Work request: Starting with the line below that holds "Task: Open the Actions dropdown" and stopping after the line that holds "You are a computer-use", transcribe the lines exactly, leaving out all pictures.

Exercise data:
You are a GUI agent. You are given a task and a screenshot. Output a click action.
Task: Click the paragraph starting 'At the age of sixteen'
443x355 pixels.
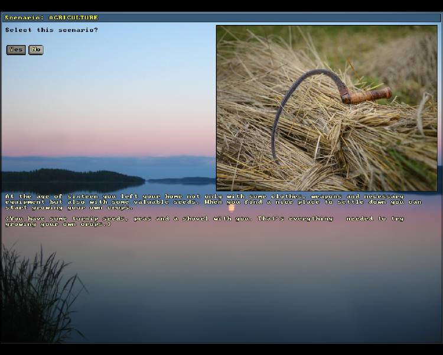coord(213,202)
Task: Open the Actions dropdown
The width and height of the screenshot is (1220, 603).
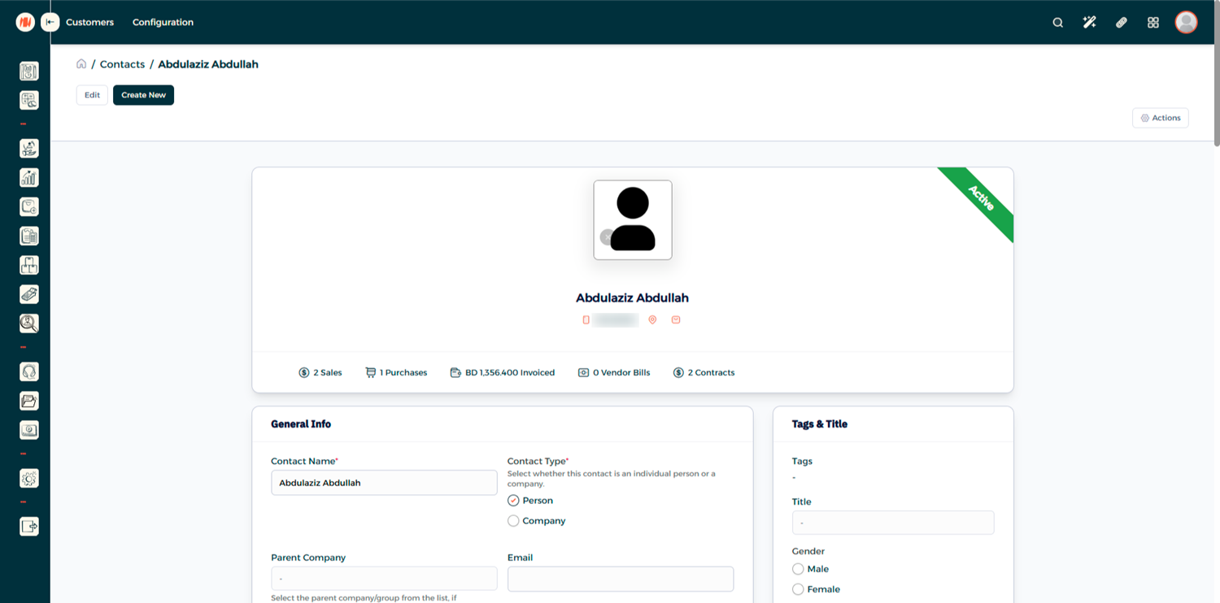Action: coord(1160,118)
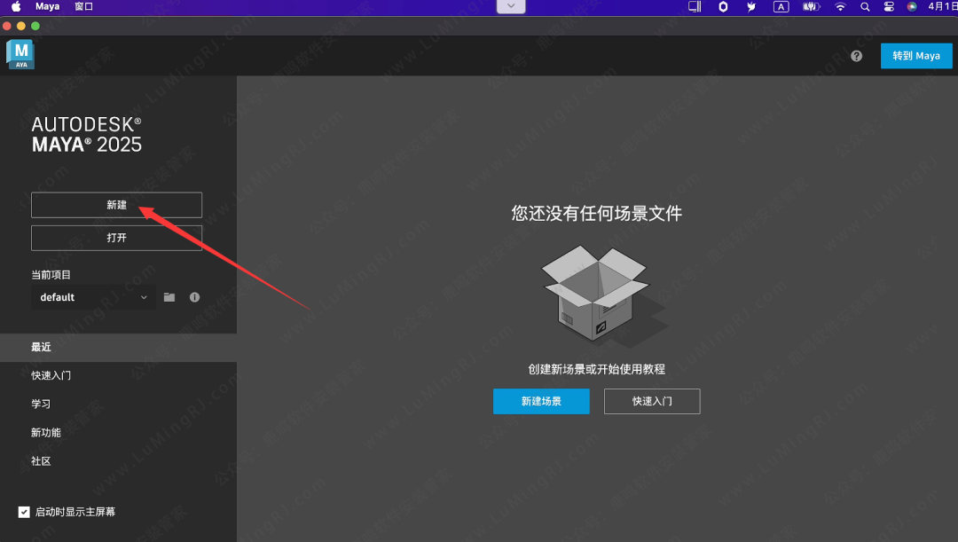Click the Spotlight search icon
This screenshot has width=958, height=542.
[x=864, y=6]
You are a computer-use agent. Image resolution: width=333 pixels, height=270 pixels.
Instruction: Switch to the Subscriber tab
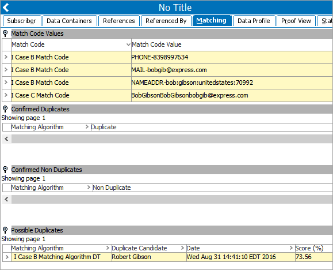(21, 21)
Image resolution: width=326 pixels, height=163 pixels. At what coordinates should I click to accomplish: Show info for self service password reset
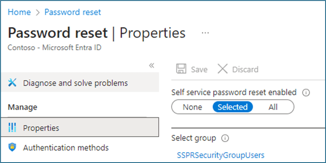pyautogui.click(x=306, y=92)
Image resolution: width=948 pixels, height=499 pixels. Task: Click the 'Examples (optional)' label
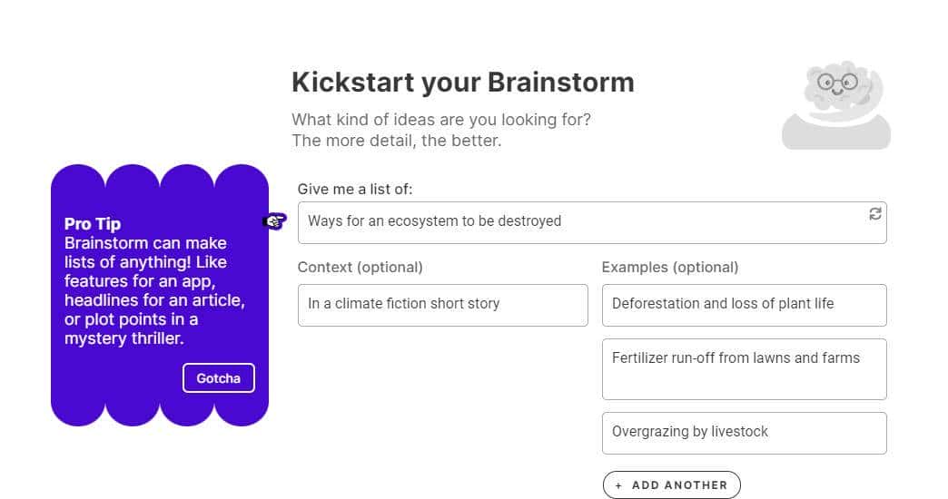[669, 268]
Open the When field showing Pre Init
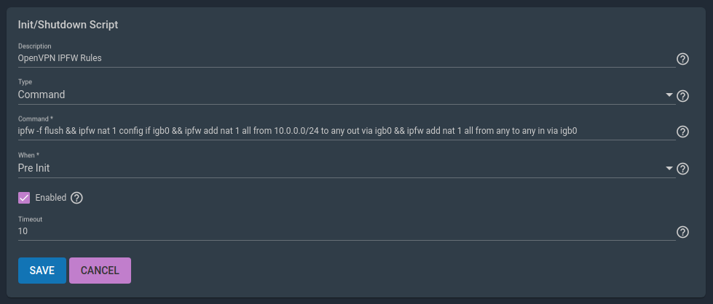The height and width of the screenshot is (304, 713). 347,168
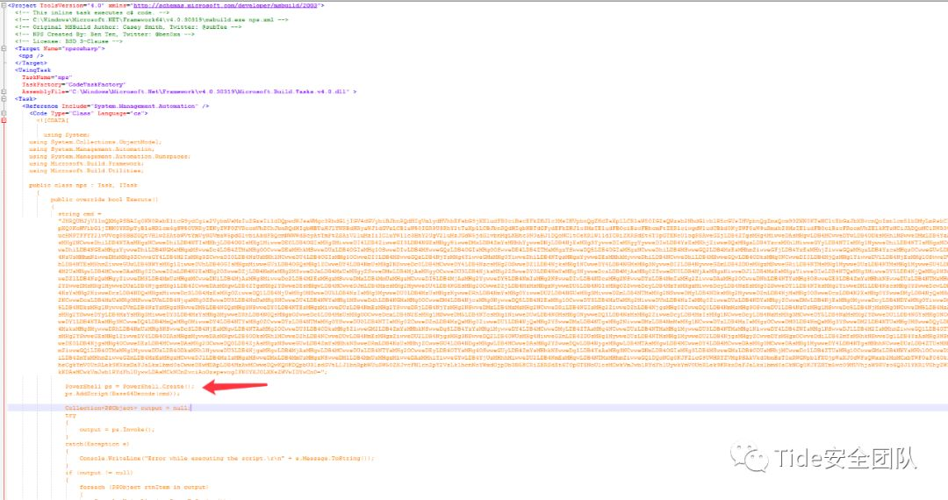This screenshot has height=500, width=948.
Task: Click the PowerShell.Create() line by red arrow
Action: pyautogui.click(x=129, y=387)
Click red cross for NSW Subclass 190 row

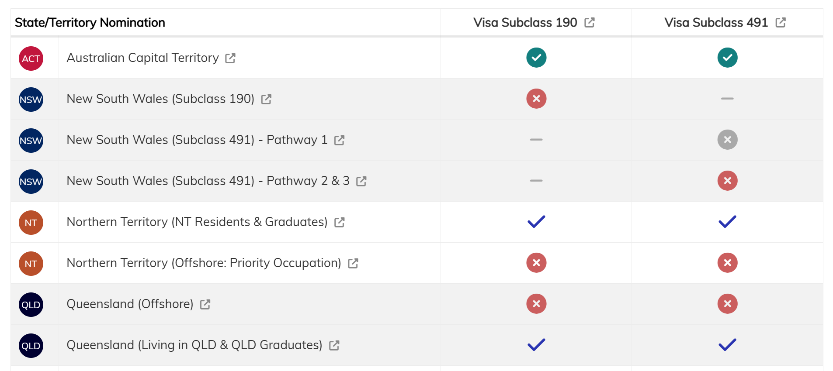pos(536,99)
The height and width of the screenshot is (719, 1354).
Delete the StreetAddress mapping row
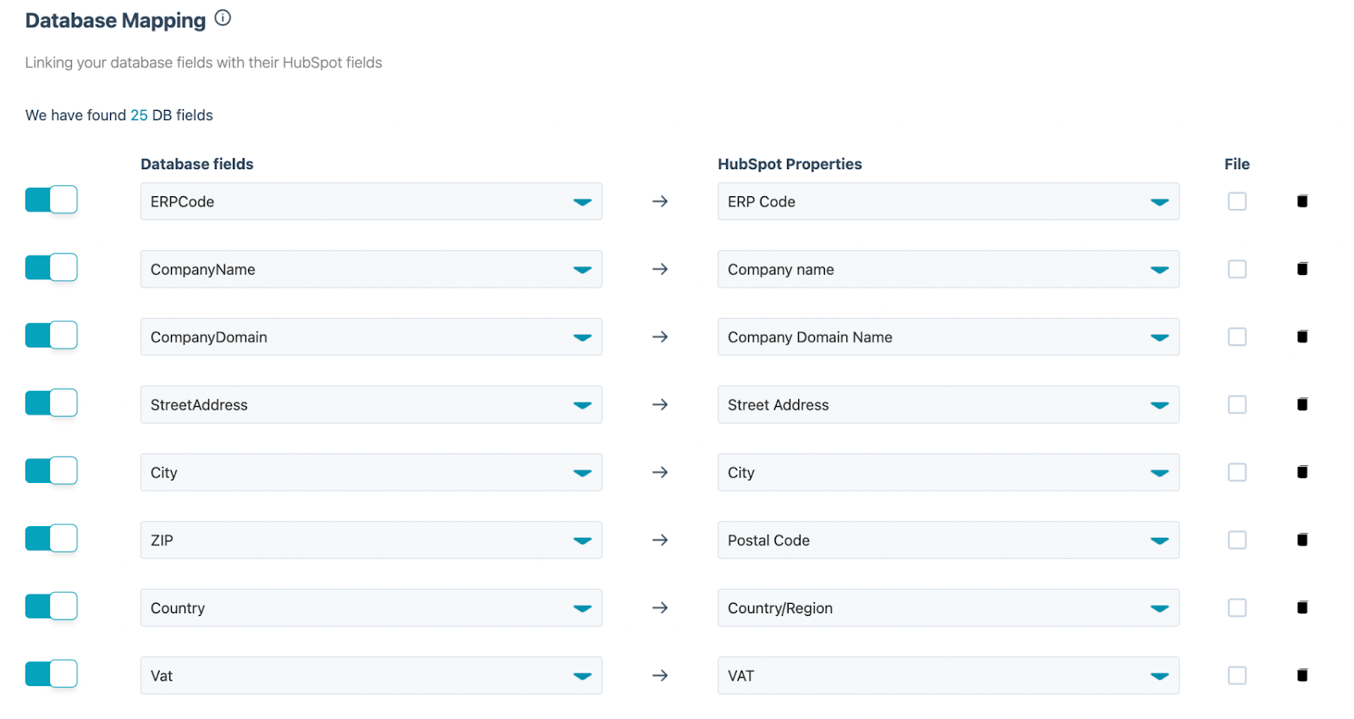point(1302,404)
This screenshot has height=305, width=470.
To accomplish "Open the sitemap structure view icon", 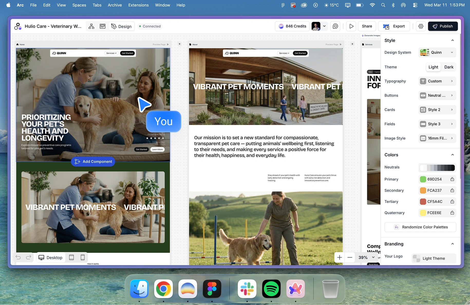I will [x=91, y=26].
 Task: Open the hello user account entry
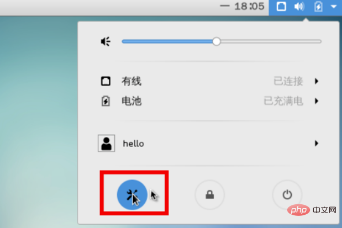209,143
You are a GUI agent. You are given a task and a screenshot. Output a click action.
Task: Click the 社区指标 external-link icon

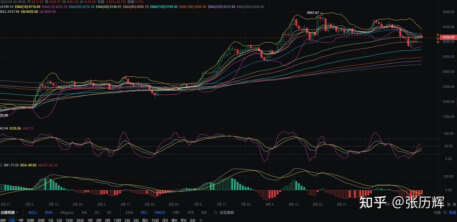[216, 212]
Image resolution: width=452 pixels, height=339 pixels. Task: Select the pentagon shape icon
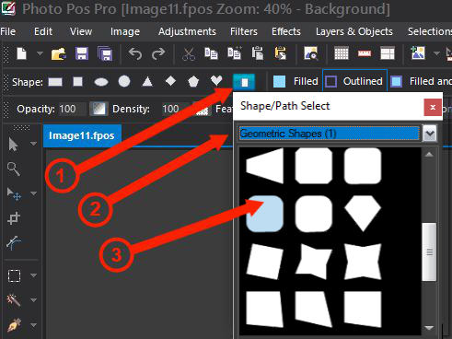[x=193, y=82]
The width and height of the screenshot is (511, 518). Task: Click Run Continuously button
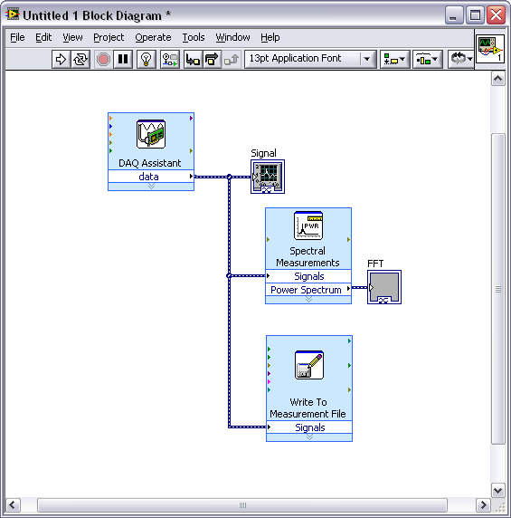click(x=80, y=60)
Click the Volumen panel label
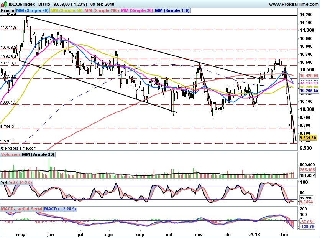320x238 pixels. (10, 155)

Output below:
Task: Open the Actions dropdown
The width and height of the screenshot is (1220, 603).
Action: coord(1160,118)
Click the Spotlight search icon
This screenshot has width=958, height=542.
[x=864, y=6]
You are a computer-use agent. Image resolution: width=333 pixels, height=270 pixels.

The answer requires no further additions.